Data excerpts:
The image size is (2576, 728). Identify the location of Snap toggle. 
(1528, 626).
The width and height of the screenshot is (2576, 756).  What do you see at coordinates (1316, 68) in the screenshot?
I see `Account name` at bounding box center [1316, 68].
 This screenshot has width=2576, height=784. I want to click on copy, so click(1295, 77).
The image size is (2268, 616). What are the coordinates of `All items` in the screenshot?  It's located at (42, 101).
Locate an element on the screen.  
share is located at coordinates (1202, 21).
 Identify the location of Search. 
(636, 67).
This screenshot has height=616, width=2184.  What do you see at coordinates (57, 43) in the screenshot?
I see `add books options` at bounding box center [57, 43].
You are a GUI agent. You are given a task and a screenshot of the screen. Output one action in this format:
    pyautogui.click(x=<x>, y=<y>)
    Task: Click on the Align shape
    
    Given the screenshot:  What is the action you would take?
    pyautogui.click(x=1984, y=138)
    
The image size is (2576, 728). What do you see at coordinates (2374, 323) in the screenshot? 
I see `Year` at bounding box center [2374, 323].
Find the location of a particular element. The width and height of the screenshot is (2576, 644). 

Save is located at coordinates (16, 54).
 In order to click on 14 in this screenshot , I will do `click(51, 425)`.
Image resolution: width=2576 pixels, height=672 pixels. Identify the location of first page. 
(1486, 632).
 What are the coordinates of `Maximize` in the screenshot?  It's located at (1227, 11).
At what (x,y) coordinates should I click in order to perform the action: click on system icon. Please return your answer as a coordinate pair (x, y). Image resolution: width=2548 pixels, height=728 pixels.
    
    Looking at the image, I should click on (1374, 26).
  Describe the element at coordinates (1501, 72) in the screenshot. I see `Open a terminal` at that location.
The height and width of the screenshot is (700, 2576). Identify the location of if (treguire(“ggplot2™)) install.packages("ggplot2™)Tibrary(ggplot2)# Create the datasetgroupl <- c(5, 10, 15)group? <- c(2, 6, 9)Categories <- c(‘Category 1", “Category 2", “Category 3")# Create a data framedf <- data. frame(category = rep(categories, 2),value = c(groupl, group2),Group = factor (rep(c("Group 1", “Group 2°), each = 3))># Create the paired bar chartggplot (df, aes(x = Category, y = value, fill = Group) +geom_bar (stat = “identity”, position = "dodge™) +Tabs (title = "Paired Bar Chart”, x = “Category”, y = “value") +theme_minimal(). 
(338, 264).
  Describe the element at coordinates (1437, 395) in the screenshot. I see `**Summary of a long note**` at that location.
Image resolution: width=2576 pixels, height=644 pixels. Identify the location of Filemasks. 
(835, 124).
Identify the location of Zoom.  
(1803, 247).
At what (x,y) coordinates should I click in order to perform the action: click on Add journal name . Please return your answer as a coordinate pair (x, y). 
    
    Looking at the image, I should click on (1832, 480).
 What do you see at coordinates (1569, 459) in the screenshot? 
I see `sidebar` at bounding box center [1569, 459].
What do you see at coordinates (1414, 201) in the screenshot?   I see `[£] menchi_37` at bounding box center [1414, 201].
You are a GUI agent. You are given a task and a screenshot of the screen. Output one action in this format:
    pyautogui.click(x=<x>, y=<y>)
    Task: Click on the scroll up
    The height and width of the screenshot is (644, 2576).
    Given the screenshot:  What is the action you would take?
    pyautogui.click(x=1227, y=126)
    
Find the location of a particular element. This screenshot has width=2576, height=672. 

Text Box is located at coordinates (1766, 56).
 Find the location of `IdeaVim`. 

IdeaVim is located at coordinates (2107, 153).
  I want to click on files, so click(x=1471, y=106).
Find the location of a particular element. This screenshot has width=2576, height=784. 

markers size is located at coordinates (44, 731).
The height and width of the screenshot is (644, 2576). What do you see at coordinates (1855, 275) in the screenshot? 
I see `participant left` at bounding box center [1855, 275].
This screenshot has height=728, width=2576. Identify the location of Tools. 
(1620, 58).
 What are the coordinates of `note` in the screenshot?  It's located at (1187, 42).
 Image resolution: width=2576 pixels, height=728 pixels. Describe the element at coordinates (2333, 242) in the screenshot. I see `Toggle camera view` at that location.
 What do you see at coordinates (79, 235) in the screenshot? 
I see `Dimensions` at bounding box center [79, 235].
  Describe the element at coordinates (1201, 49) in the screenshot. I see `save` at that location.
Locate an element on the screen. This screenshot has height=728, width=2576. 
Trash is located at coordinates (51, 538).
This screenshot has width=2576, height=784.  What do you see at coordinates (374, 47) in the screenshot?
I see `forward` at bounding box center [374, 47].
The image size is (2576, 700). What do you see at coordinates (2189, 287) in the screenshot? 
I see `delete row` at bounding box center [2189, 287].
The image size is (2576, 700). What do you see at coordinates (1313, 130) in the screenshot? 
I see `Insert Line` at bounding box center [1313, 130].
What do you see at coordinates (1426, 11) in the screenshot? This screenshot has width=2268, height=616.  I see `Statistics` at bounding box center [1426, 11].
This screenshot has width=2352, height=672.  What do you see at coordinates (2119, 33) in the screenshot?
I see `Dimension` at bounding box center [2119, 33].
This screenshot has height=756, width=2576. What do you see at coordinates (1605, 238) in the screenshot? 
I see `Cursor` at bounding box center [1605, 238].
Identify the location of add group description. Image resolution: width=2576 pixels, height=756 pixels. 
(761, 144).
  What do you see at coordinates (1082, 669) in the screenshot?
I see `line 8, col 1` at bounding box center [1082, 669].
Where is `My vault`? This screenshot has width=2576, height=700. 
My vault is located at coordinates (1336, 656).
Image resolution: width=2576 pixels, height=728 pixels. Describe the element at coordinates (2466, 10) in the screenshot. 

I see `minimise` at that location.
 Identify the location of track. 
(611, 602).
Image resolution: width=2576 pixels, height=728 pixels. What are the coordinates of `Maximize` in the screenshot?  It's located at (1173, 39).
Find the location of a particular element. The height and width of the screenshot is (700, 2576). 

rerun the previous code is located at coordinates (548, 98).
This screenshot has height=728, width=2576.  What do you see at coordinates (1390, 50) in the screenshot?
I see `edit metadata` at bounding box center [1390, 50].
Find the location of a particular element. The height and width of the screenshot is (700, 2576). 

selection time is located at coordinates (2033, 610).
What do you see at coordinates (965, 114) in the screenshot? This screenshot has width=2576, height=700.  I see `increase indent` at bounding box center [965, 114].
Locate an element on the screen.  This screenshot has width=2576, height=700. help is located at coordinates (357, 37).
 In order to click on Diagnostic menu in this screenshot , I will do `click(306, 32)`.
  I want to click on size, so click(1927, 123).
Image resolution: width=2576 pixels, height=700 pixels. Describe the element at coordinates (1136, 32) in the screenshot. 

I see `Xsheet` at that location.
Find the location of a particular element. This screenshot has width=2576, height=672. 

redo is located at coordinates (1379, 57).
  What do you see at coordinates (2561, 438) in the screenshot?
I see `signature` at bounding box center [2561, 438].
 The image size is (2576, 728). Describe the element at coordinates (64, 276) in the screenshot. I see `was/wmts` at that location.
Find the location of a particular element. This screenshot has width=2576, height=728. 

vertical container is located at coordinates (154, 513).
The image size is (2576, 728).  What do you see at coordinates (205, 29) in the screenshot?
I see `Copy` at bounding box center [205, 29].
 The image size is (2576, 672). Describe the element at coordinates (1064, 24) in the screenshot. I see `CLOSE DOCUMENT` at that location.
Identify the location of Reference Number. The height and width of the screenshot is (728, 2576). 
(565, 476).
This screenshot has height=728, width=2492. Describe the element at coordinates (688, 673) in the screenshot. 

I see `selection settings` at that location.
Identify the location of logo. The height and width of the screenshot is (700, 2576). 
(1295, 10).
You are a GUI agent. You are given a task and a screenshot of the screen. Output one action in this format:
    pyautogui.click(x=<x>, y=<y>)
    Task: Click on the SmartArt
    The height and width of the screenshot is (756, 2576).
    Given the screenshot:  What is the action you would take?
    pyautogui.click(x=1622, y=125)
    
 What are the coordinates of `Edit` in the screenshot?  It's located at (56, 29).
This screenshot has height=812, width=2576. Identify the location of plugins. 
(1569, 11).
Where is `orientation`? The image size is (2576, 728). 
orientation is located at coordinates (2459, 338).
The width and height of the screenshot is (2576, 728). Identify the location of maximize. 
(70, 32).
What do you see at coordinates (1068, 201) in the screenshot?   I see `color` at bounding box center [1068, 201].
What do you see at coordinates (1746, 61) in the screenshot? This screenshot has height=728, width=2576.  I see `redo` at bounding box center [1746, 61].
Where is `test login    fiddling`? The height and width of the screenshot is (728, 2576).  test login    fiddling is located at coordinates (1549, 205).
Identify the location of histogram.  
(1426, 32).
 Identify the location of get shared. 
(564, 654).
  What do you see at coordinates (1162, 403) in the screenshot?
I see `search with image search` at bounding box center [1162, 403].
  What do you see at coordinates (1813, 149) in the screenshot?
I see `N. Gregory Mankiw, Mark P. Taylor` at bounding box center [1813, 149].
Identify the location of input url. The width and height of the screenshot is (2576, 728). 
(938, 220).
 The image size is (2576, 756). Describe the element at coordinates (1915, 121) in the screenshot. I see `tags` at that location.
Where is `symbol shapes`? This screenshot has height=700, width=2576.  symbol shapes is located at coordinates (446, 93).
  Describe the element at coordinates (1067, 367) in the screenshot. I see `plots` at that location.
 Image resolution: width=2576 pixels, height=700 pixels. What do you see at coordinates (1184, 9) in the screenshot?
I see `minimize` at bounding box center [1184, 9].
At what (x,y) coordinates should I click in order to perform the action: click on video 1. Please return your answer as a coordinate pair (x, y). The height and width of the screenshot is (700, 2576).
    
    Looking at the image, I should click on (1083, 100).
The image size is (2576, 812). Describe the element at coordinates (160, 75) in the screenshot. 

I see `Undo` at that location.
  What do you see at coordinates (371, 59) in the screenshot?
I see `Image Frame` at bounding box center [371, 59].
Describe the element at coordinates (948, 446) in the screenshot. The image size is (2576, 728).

Problem requirements:
Pick out and copy in full every line of the material above that contains the word "your". Matching is case-sensitive.

Answer below:
At what (x,y) coordinates should I click in order to perform the action: click on system icon. Please return your answer as a coordinate pair (x, y). Image resolution: width=2548 pixels, height=728 pixels.
At what (x,y) coordinates should I click in order to perform the action: click on Add journal name . Please return your answer as a coordinate pair (x, y). 
At what (x,y) coordinates should I click in order to perform the action: click on video 1. Please return your answer as a coordinate pair (x, y). The height and width of the screenshot is (700, 2576).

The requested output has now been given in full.